Kommentar
09:48 Uhr, 06.02.2026

Bitcoin testet 60.000 US-Dollar: Saylors Strategy sitzt auf 8 Milliarden-Minus

Der apokalyptische Abverkauf geht weiter am Krypto-Markt. Bitcoin testet die 60.000 US-Dollar und bringt Michael Saylors Strategy in die Bredouille. Die Gründe.

Erwähnte Instrumente

  • Das Lagebild am Krypto-Markt nimmt langsam apokalyptische Züge an. In den frühen Morgenstunden testete Bitcoin kurzzeitig das Niveau um die 60.000 US-Dollar. Das zeigen Daten auf Tradingview.
  • Mittlerweile konnte sich der Kurs zwar bei 65.000 stabilisieren, dennoch sorgte die Bewegung für ein echtes Blutbad an den Krypto-Derivatemärkten.

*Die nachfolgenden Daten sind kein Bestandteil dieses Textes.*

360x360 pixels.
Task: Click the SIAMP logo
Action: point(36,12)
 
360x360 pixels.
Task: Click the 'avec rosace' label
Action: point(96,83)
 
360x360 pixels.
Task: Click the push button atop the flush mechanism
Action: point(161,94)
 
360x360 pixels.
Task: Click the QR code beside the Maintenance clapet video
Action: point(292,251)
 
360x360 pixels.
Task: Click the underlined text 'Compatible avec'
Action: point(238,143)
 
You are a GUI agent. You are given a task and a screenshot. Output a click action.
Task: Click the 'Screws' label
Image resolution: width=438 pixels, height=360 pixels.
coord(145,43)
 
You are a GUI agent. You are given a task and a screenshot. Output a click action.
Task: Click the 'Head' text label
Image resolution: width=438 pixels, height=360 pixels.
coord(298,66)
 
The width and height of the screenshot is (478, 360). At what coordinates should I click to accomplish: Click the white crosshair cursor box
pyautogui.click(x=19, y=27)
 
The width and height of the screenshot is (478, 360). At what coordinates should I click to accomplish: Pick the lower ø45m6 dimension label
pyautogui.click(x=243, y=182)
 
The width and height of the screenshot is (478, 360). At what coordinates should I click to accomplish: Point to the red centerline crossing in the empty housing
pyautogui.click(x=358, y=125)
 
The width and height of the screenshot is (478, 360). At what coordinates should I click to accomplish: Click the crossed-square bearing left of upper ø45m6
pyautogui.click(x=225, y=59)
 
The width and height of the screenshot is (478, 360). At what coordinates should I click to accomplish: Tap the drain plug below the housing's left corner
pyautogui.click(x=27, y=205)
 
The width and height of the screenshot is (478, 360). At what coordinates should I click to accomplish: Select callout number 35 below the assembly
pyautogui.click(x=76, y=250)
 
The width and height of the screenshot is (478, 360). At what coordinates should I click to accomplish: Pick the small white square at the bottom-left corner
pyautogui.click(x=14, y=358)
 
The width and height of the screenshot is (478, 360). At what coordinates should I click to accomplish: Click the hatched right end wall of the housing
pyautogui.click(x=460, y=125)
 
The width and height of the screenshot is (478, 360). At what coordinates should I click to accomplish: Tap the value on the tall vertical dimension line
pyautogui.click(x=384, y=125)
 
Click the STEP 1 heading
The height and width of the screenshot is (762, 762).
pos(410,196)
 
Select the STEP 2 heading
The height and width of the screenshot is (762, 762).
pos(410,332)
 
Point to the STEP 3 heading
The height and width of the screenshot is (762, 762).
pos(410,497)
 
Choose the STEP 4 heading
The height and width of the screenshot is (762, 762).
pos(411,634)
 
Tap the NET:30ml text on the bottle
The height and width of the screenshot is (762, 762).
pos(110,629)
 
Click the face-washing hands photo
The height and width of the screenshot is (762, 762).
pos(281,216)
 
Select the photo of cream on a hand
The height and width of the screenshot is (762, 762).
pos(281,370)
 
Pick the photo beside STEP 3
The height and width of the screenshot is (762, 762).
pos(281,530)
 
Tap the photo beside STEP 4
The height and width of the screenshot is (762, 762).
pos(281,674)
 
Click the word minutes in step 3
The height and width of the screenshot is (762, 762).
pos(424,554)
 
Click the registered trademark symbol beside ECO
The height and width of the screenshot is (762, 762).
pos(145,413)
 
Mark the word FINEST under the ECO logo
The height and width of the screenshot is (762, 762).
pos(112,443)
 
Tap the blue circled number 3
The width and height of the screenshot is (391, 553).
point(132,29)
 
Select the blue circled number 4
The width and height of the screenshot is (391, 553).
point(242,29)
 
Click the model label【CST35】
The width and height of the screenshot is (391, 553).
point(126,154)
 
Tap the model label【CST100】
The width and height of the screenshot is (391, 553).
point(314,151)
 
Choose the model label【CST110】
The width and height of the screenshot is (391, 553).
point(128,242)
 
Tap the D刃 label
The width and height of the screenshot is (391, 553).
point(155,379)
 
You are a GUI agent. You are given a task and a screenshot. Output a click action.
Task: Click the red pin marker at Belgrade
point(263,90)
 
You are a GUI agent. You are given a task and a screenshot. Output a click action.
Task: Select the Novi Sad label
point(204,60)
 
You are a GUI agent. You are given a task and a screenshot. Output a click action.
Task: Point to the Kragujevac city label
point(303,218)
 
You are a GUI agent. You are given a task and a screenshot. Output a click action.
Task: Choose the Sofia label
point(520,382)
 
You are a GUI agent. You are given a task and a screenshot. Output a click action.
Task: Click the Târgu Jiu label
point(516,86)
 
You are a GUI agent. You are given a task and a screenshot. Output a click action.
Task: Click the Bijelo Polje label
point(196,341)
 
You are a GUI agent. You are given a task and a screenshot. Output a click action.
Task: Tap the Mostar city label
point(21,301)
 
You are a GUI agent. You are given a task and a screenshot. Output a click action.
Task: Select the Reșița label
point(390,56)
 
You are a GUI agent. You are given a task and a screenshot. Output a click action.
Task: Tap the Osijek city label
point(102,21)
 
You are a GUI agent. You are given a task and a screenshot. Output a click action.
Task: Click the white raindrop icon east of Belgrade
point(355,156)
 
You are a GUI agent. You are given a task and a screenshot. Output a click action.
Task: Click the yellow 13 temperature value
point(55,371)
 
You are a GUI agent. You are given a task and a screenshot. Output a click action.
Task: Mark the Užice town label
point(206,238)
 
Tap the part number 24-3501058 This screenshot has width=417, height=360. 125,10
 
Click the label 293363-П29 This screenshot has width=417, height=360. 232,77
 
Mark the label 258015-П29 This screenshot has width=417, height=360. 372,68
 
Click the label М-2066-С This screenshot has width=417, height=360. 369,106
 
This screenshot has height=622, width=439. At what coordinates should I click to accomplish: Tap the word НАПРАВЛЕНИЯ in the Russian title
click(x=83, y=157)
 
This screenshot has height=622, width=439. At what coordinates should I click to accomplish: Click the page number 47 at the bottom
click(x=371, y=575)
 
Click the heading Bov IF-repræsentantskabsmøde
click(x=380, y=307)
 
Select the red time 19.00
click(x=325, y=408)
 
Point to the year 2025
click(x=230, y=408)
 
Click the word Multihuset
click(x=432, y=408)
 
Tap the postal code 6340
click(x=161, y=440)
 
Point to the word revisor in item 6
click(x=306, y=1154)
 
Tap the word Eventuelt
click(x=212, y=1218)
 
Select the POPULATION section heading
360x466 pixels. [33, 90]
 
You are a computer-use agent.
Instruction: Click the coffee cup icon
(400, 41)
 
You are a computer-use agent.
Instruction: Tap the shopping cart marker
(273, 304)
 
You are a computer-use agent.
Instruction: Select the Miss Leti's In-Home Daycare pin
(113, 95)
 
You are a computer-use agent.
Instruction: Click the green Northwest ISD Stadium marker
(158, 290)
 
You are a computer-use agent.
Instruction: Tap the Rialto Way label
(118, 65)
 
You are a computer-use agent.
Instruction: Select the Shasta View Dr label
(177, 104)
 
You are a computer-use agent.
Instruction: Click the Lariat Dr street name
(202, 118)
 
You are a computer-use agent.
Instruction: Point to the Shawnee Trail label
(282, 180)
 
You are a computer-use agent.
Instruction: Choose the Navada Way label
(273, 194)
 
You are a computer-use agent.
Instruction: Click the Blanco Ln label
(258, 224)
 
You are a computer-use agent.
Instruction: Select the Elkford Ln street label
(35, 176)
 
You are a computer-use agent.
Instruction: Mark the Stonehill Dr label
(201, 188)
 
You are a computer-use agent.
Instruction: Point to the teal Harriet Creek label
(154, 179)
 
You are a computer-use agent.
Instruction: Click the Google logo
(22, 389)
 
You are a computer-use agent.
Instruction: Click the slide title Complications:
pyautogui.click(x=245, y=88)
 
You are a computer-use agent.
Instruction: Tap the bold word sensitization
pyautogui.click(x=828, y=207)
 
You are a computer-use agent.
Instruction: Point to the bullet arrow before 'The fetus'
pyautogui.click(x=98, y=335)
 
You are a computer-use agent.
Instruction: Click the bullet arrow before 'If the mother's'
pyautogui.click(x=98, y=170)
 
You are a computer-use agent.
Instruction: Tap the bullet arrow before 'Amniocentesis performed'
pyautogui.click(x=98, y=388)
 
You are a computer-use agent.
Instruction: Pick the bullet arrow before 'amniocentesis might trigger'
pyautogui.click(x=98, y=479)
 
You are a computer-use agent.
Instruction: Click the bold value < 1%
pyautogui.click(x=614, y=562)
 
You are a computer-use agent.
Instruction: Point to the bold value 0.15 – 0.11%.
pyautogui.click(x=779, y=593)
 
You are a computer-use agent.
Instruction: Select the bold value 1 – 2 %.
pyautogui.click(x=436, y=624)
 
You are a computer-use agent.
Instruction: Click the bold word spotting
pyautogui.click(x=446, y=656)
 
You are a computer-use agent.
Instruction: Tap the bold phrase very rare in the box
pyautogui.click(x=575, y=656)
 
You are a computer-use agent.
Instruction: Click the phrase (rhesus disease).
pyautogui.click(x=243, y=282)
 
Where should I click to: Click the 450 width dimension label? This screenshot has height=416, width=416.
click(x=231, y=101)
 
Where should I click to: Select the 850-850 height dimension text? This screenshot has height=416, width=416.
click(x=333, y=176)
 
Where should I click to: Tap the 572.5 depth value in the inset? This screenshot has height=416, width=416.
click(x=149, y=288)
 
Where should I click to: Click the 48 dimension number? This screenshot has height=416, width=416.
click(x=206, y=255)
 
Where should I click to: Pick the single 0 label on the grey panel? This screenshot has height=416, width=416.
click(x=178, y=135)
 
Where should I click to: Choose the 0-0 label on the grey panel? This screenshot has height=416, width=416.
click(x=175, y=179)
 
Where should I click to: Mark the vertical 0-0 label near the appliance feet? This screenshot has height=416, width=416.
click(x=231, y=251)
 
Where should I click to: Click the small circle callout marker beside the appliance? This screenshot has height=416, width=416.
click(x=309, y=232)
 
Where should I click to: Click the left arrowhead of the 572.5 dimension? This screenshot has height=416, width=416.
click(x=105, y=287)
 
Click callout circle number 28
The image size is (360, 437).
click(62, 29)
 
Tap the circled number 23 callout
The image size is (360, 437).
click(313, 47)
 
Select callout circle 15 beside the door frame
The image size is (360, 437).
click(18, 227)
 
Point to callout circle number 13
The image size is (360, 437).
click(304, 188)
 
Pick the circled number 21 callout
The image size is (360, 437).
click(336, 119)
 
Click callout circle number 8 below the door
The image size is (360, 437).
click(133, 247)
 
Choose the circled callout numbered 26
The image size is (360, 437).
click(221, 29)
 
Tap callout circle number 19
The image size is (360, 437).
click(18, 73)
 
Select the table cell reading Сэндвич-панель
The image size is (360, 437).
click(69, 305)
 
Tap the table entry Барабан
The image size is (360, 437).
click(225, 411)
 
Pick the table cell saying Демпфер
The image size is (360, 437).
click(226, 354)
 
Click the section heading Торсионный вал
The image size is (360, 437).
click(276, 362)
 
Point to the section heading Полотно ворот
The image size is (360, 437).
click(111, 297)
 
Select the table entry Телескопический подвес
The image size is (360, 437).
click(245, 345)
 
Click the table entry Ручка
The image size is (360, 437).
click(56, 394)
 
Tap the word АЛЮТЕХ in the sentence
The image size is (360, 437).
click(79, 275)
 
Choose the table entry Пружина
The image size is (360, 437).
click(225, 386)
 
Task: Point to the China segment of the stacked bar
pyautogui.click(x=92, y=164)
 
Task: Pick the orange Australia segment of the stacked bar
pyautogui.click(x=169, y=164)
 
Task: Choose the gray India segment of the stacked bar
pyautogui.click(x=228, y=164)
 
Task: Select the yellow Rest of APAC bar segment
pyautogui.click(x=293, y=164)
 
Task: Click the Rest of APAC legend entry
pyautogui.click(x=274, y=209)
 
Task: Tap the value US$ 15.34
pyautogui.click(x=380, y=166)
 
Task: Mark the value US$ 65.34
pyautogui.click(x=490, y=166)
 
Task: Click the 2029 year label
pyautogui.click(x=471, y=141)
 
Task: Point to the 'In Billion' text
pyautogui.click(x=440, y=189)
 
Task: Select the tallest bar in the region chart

In den letzten 24 Stunden wurden hier Positionen im Gesamtwert von 2,6 Milliarden US-Dollar liquidiert. Der Großteil davon entfiel auf Bitcoin-Anleger, die auf steigende Kurse gehofft hatten.
  • Gleichzeitig bleibt der Verkaufsdruck hoch. Wie Daten auf Cryptoquant zeigen, reißt der Strom an Großinvestoren (sogenannter Wale), die ihre Mittel auf Krypto-Börsen senden, nicht ab. Der größte Handelsplatz Binance erreichte Gesamtzuflüssen von rund 78.500 BTC. Davon entfielen auf Wale fast die Hälfte (48,5 Prozent). Es ist der höchste Wert seit dem Krisenjahr 2022.
  • Ein Mega-Wal bleibt derweil standhaft, obwohl er laut jüngsten Daten auf einem Gesamtverlust von fast 8 Milliarden US-Dollar sitzt – Michael Saylor. Zwischenzeitlich lag der Wert sogar bei 11 Milliarden US-Dollar, als Bitcoin auf 60.000 US-Dollar abrutschte.
  • Gegenüber Fox Business zeigte er sich dennoch gelassen: “Solange Bitcoin jedes Jahr um 1,25 Prozent steigt, kann Strategy seine Dividenden für immer zahlen.”
  • Noch schlimmer sieht es derweil für Tom Lee und seine Ethereum-Position bei Bitmine aus. Erst kürzlich kaufte das börsennotierte Unternehmen fast 42.000 ETH nach, um Verluste etwas auszugleichen. Dennoch verlor das Portfolio insgesamt über 8 Milliarden US-Dollar, mehr als 50 Prozent des Gesamtwerts.
  • Insgesamt zeigte sich bei der zweitgrößten Kryptowährung ein ähnlich düsteres Bild wie bei Bitcoin. Ethereum verlor über die letzten 24 Stunden knapp 10 Prozent. Zum Zeitpunkt des Schreibens handelt ETH bei 1.891 US-Dollar.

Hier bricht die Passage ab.